§ **Exercise directions**: With the line that contains "Open the user avatar in GitHub header" as the first line, output exactly every line through the end of the material.

§ **Given records**:
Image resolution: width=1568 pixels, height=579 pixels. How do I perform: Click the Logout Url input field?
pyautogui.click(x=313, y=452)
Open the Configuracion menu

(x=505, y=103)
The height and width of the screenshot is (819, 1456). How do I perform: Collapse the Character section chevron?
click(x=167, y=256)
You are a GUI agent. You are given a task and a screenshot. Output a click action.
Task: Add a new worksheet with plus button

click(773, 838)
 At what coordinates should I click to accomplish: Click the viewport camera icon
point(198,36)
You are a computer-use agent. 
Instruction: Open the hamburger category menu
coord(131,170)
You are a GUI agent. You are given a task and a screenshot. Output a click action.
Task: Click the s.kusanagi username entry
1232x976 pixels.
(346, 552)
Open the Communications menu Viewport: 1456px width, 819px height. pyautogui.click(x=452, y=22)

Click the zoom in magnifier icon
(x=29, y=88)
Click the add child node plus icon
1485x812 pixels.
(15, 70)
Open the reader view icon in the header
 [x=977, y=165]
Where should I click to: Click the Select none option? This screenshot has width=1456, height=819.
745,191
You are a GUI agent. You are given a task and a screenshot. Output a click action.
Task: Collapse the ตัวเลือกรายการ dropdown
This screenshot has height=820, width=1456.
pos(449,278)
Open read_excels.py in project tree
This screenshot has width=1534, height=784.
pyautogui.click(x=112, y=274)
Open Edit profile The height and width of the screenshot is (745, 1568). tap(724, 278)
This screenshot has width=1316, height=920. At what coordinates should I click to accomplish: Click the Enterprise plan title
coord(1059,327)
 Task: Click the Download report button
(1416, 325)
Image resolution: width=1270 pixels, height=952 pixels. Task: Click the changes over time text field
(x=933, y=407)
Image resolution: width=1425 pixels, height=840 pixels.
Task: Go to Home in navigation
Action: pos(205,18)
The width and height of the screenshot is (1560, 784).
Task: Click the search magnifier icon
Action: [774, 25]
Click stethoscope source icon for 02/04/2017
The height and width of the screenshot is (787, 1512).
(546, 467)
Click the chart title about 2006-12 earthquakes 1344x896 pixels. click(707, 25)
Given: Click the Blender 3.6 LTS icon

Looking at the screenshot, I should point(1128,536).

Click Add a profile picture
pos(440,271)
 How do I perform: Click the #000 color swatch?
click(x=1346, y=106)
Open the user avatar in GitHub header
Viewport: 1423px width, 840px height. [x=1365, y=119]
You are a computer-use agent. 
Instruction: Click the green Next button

§ **Response to the task**:
Open the user avatar in GitHub header
Viewport: 1423px width, 840px height. [x=1365, y=119]
You are a computer-use agent. 
Instruction: Click the green Next button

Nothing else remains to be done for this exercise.